KEY POINTS
- May retail sales jumped 0.9% month-over-month to $763.7 billion, nearly double the 0.5% consensus forecast and up from April's revised 0.4% gain.
- Gasoline station sales led at 3.4%, but ex-gas spending still rose 0.7%, with broad gains in clothing, furniture, and online sales up 1.5%.
- Producer prices climbed 6.5% year-over-year, the hottest wholesale inflation since November 2022, complicating the Fed's rate path despite strong consumer demand.
May retail sales rose 0.9% from April to $763.7 billion, nearly doubling the 0.5% increase economists expected and accelerating sharply from April's downwardly revised 0.4% gain. The advance estimate from the Census Bureau, released Tuesday, showed year-over-year sales up 6.9% from May 2025, the strongest annual comparison in months. The control group, which strips out autos, building materials, and gasoline and feeds directly into GDP calculations, rose 0.7%.
The American consumer is not done spending. That was the headline takeaway, and it complicates everything the Federal Reserve is trying to do.
Where the Money Went
Gasoline stations posted the largest gain at 3.4%, reflecting higher pump prices driven by the Middle East conflict rather than incremental consumer demand. But strip out gas and the picture was still strong. Online sales climbed 1.5%. Clothing and accessory stores posted solid gains. Furniture stores, which had been weak for much of the year as higher mortgage rates suppressed housing activity, showed improvement. The breadth of the gains made it difficult to dismiss the report as a one-month anomaly.
Economists pointed to tax refunds as a partial explanation. The IRS processed a larger-than-usual batch of returns in April and May, putting cash directly into consumer accounts. That tailwind is fading. The question for the next several months is whether spending holds up as refund checks are spent and credit card balances, which have been climbing steadily, begin to weigh on household balance sheets.
Warm weather also helped. Seasonal categories including outdoor dining, home improvement, and recreational goods benefited from an early start to summer across much of the country. Weather-adjusted models suggest the underlying pace of spending is slightly softer than the headline number, but still above trend.
The Inflation Squeeze
The retail sales report cannot be read in isolation. On the same day, the Bureau of Labor Statistics released May producer price data showing wholesale inflation at 6.5% year-over-year, the highest since November 2022. The headline PPI rose 1.1% month-over-month, with goods prices up 2.8%. The stage 1 intermediate demand index surged 3.2%, the largest monthly increase since the series began in 2009.
Core PPI, which excludes food and energy, came in slightly below expectations, offering a thin silver lining.
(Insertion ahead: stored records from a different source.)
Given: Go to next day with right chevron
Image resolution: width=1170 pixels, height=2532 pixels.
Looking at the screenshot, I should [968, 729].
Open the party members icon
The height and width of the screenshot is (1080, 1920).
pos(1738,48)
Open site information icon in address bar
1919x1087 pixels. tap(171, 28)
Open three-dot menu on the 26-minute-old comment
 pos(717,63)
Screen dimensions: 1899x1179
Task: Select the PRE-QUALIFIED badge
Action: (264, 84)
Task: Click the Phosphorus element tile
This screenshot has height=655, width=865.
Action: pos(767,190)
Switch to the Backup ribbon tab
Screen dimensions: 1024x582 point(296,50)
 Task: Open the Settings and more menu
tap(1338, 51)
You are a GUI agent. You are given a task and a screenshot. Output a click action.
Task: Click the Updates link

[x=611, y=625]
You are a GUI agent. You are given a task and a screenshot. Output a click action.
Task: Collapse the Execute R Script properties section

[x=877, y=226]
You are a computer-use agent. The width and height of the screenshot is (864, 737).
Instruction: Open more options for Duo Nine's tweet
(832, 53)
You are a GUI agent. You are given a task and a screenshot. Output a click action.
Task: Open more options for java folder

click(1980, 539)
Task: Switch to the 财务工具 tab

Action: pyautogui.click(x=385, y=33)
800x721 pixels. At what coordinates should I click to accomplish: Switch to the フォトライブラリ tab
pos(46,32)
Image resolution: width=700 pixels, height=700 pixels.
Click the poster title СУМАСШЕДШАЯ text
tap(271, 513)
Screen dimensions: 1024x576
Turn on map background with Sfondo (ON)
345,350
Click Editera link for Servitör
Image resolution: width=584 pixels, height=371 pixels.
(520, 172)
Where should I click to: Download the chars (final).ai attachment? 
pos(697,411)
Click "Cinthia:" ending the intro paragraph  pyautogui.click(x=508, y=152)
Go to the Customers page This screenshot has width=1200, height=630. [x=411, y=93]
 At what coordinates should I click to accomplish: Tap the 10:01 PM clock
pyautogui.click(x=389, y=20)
But the headline numbers tell a story of cost pressures building in the pipeline. Higher producer prices eventually flow through to consumer prices, either squeezing corporate margins or pushing retail prices higher. For a Fed already concerned about sticky inflation, this is exactly the data that supports the hawkish dots in Wednesday's projection.
The combination of strong consumer spending and hot wholesale inflation creates a paradox for policymakers. Demand is robust enough to absorb higher prices, which means the economy is running hotter than the Fed would like. That is the textbook setup for tightening. But the source of inflation is partly exogenous: energy costs driven by geopolitics, not overheating domestic demand. Hiking rates to fight oil-driven inflation risks punishing consumers and businesses for a shock they did not create.
The Labor Market Underneath
Thursday morning's weekly jobless claims added another data point. Initial claims rose to 229,000, up 4,000 from the prior week and above the 220,000 consensus. Continuing claims climbed 18,000 to 1.795 million. The numbers are still historically low, but the direction is worth watching. A labor market that is softening, even modestly, could begin to erode the spending power that drove May's retail beat.
The consumer spending data feeds directly into Q2 GDP estimates. Several Wall Street banks revised their tracking estimates higher after the retail report, with the Atlanta Fed's GDPNow model likely to show an acceleration from Q1. If the consumer keeps spending at this pace, the economy is growing well above the Fed's estimate of potential, which reinforces the case for tighter policy.
For traders, the retail report sets up a high-stakes June CPI release on July 10. If consumer prices mirror the heat in the PPI data, the probability of a September rate hike will jump. Conversely, if the Iran peace deal pulls energy prices down fast enough to moderate the June inflation readings, the hawks on the FOMC will lose their strongest argument. The consumer is doing their part. Whether that is a feature or a bug depends on which side of the inflation debate you sit on.